## Task description
Drop the pictures and repeat exactly from the "The height and" line down to the last line of the entries below.

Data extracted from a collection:
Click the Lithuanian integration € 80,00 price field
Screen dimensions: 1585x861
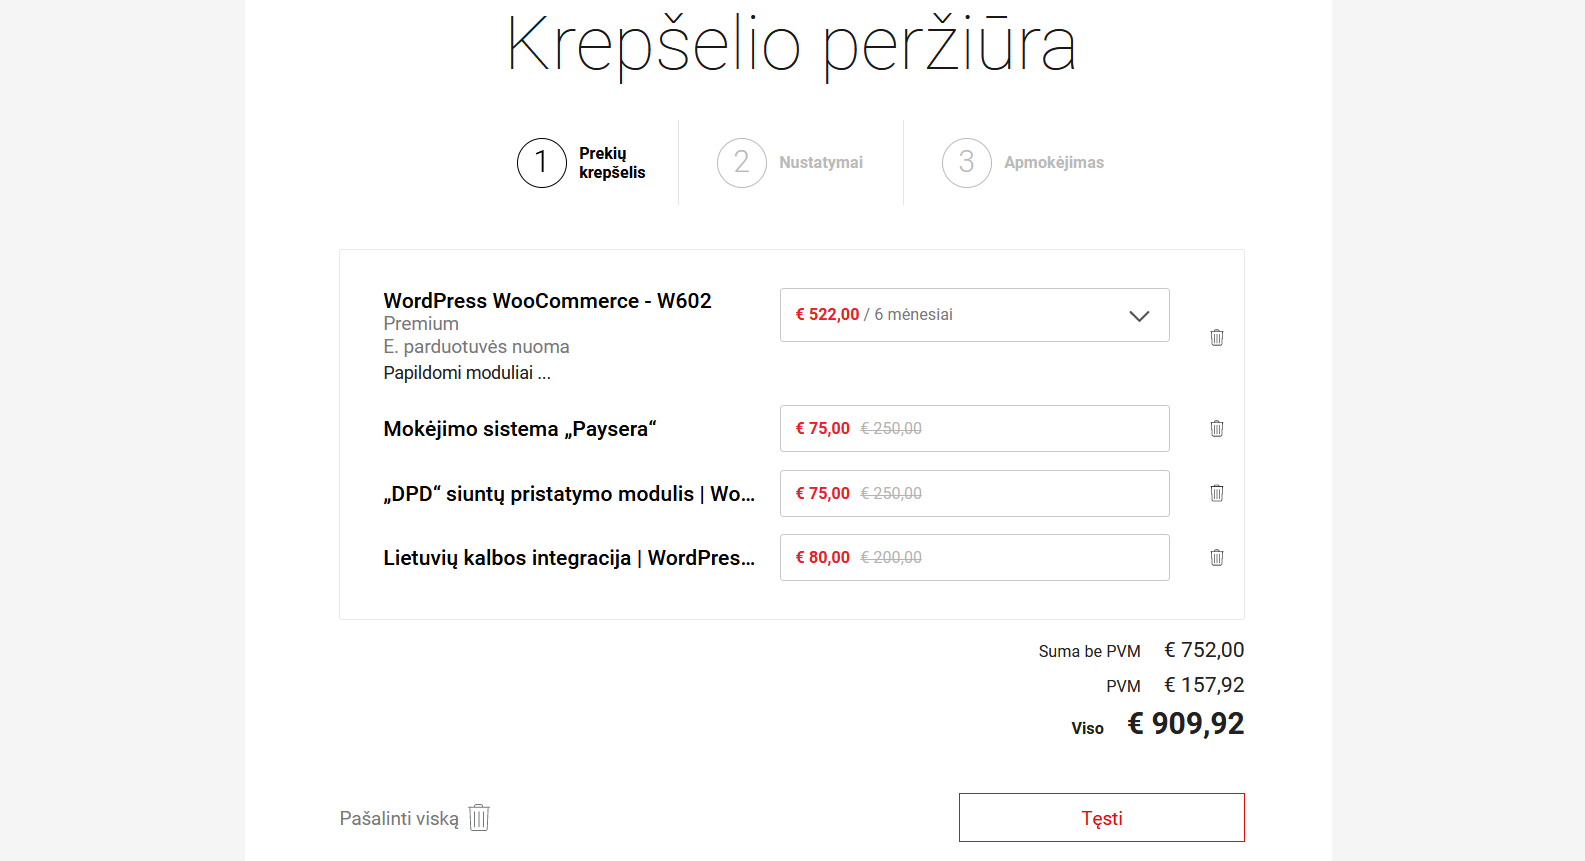975,557
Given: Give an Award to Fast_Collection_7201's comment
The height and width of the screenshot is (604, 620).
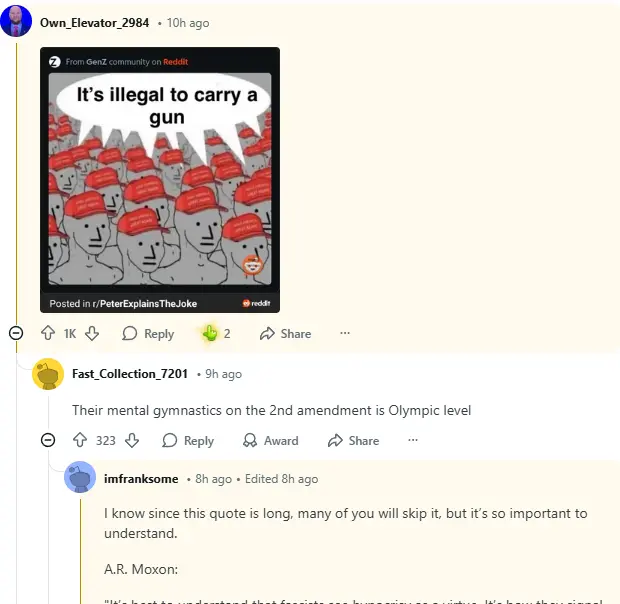Looking at the screenshot, I should pos(271,440).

## Result for this task
The height and width of the screenshot is (604, 620).
Looking at the screenshot, I should pos(271,440).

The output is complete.